## Aim of the task
Using the text on the Rus Formation, mark each of these statements yes or no and quote the words of the text that settle it. 1. The carbonate facies of the Rus is described as open marine. 2. Abu-Zeid found that the transverse fault has a southward down-throw. 3. The Rus Formation measured in the Dahl Al Misfir cave is 15.25 m thick.

## Page

______

The variable mode of deposition of the Rus Formation has led to two major facies being present in Qatar; these are a gypsiferous, argillaceous, facies termed the Sulphate Facies and a calcareous facies or Carbonate Facies. The evaporitic areas are restricted from marine circulation, thus the reason they have sulphates. They are more likely shallow. The carbonates are open marine, possibly shoals, beaches. Although the distinction clearly exists on a sedimentary basis, post-depositional gypsum dissolution has complicated the recognition and separation between the facies in boundary areas. Fig. 8, Fig. 9 Fig. 10 illustrate the distribution of the two facies and indicate the southward shift to the present-day contact between the predominantly carbonate Rus of the north and the sulphate Rus of the remainder of Qatar due to dissolution of the anhydrite within the formation.

[Figure 8: Surface & Sub-surface depositional facies of the Rus Formation in Qatar (Eccleston, et al., (1981) modified by Elobaid: In Tollenaere (2015)]

[Figure 9: North-South cross-section of Qatar showing the various lithologies and thicknesses of the Rus Formation (Al-Hajari et al, 1992)]

[Figure 10: Two East-West cross-sections in the North & South of Qatar showing the structure, lithologies and thicknesses of the Cenozoic formations, including the Rus; Al-Hajari et al. (1992)]

Faults, Fractures, Folds and Caves: Faults are very much present everywhere in the Formation whether at the surface or in the subsurface but more specifically over the Qatar arch (Fig. 11a, Fig. 11b) and Dukhan anticline (Fig. 13, Fig. 14). Abu-Zeid (1991) studied several wells in northern Qatar which penetrated the Rus Formation in the subsurface and observed two normal longitudinal and transverse faults, the transverse fault having a northward down-throw of about 25 to 30 ft (7 to 9 m). The two faults were also cutting through the younger Umm Bab Member of the Dammam Formation (Fig. 12a, Fig. 12b). LeBlanc (2017) illustrates and interprets a normal fault at the surface over the Dukhan oil field (Fig. 13, Fig. 14).

Minor folds, or compressional deformations, are also visible and frequent in manmade pits cutting through the Rus in the Shahaniya area, located over the Qatar Arch (Fig. 14).

Fractures are also very common and remain the best indicator of the stress experienced by the rocks that make up Qatar today whether over an anticline (Fig. 15) or Arch (Fig. 16, Fig. 17) position.

Our stratigraphic measurements in the Dahl Al Misfir cave (from the entrance of the cave to the bottom) using a "Jacob Staff" and a laser pointer are:

Top

• 18.75m (61.52ft) - Umm Bab Dolomite and Limestone Member of the Dammam Formation
• 01.75m (05.74ft) - Dukhan Alveolina Limestone Member of the Dammam Formation
• 02.00m (06.56ft) - Midra (and Saila) Shales Member of the Dammam Formation
• 15.25m (50ft) - Rus Formation (top portion of the Al-Khor Member)

Base

Total Depth: 37.75m (123.85ft)

In comparison, the measurements taken by Shaw & Cox in 1933 showed a depth of 45.42m (149ft) (LeBlanc, 2015b). The difference could be due to:

1. The cave filled up with sediments/debris since 1933.

______

## Raw data
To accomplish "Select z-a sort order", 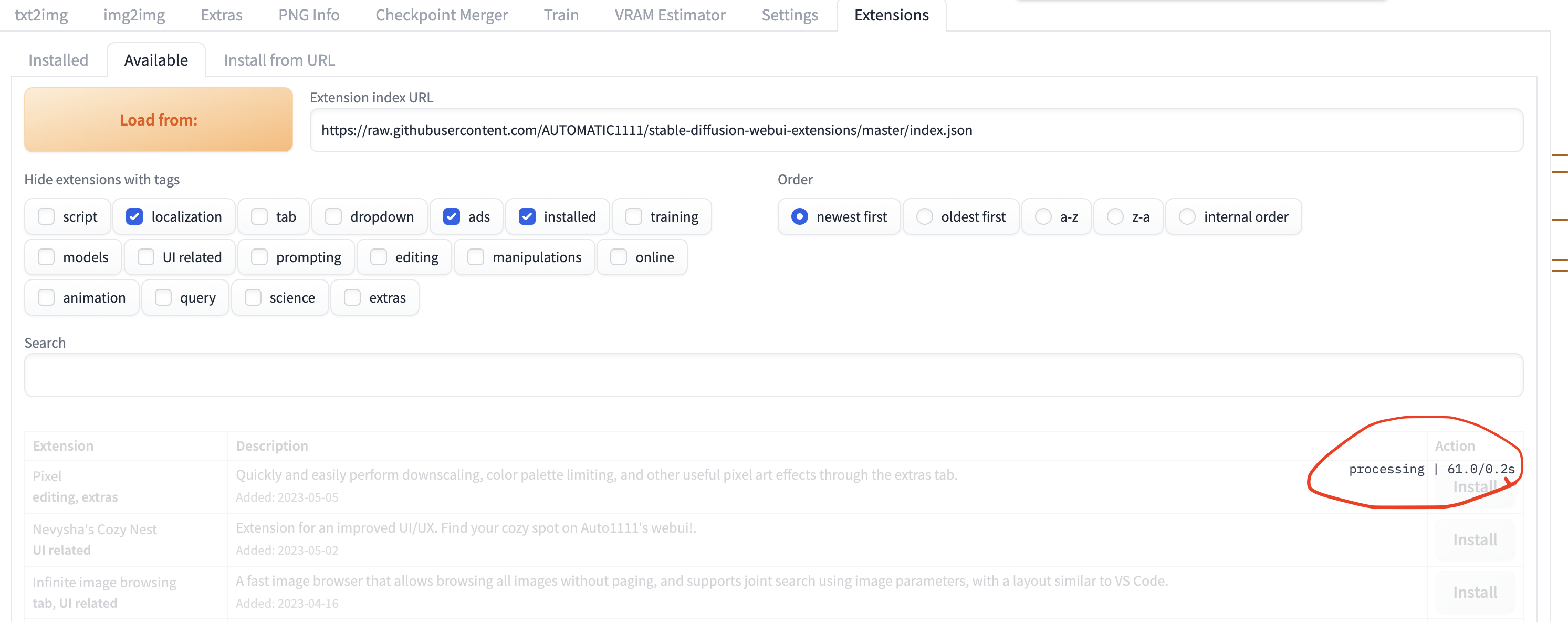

______

## Full answer
1. Yes: "The carbonates are open marine, possibly shoals, beaches."
2. No: "the transverse fault having a northward down-throw of about 25 to 30 ft (7 to 9 m)"
3. Yes: "15.25m (50ft) - Rus Formation (top portion of the Al-Khor Member)"